It's actually a pretty good report with non-farm payroll increasing by 227,000, though the unemployment rate rose by .1% to 4.2%.
I attribute the latter to more people reentering the job market.
The US economy added 227,000 jobs in November, a sharp rebound after the previous month’s total was dragged down by hurricanes and the Boeing strike.
Friday’s number, published by the Bureau of Labor Statistics, beat a consensus forecast of 200,000 by economists surveyed by Reuters. The unemployment rate rose 0.1 percentage point to 4.2 per cent.
November’s jobs growth marked a jump from 12,000 new positions initially recorded for October — the weakest employment report of the Biden administration. The figure was revised to 36,000 in Friday’s data release.
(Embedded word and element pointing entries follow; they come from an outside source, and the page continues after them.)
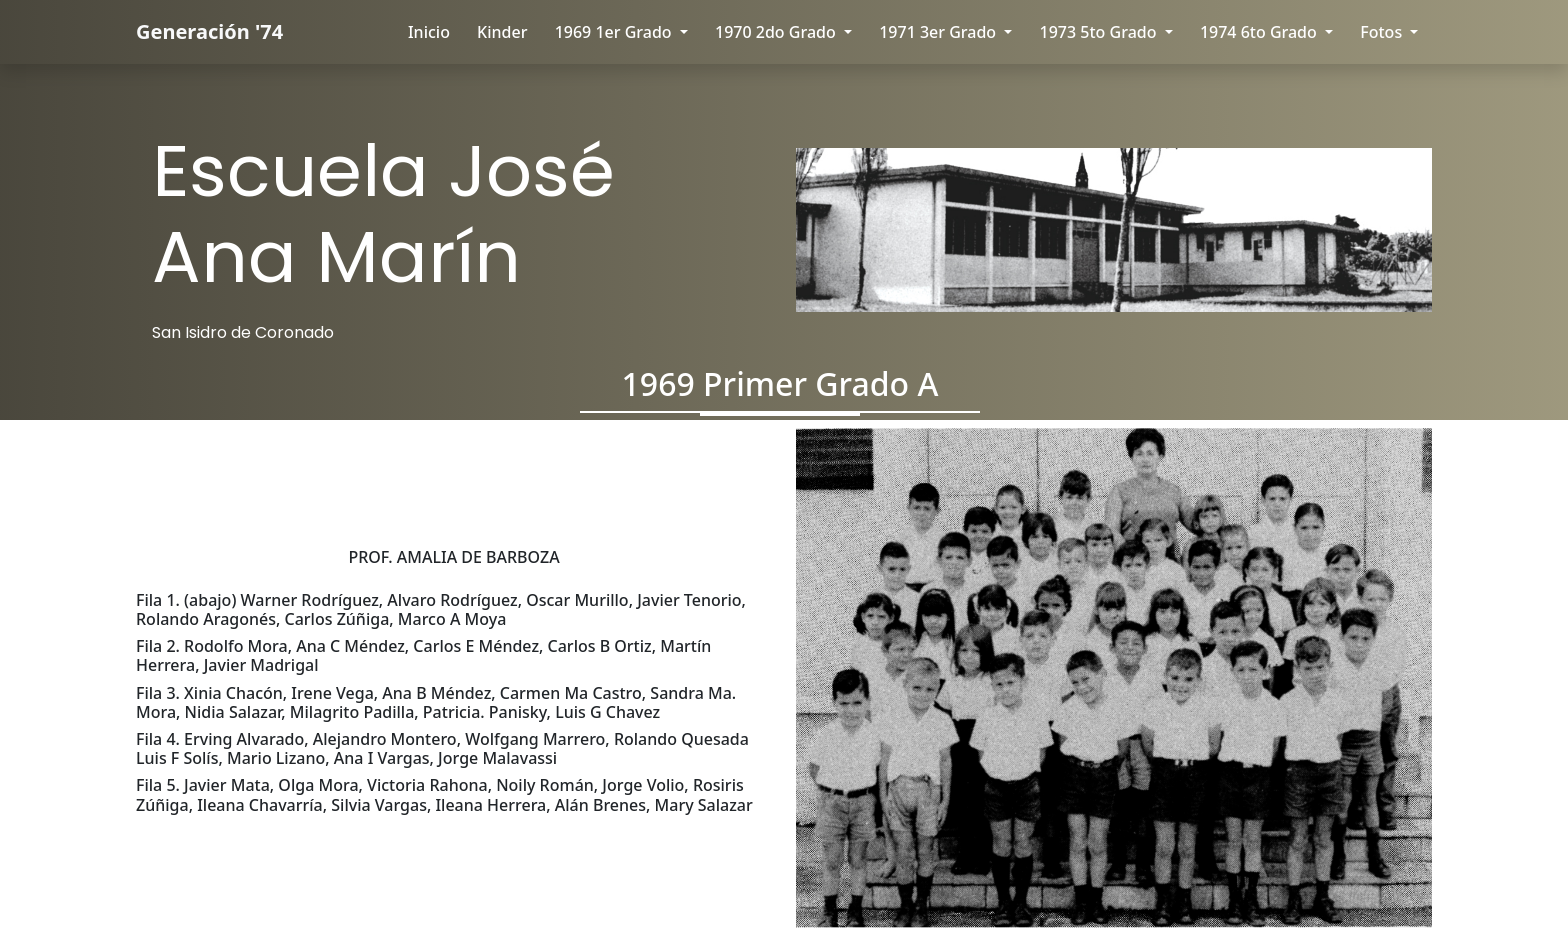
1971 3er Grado (939, 32)
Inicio (429, 32)
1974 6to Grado (1260, 32)
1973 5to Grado (1100, 32)
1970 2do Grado (777, 32)
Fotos (1383, 32)
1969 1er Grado (615, 32)
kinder (502, 32)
The consensus among Fed watchers is that there will be a 25 basis point (¼%) rate cut at their December meeting, for what it's worth. (IMNSHO, it ain't worth much)
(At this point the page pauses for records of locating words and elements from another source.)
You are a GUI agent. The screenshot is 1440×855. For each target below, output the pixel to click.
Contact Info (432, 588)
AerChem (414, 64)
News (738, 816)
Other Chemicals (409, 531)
Much of this is likely due to recovery from the hurricanes and the end of a number of strikes, most notably at Boeing.
It should also be noted that the household survey, which is typically more volatile than the payroll report, showed a decrease in employment:
………
This is not new territory for Alphaville. We started writing on this around the time it started to be a thing last autumn, and we did a further dive into the differences in June. But to put some numbers on the discrepancy, the household survey reports around 700,000 fewer workers from the peak last November, while the payroll survey reports around 1.6 million more workers. It’s more than a bit weird that a working population around half the size of Ohio’s appears to have fallen down the back of the sofa. This is no rounding error.
The answer is probably somewhere in between, and the thing to be noted is that it's pretty f%$#ing clear that the BLS stats have still not adjusted to our post pandemic reality.
I think that we are in for a bumpy ride, and I think that this will start with a collapse in either cryptocurrency and/or the AI bubble bursting.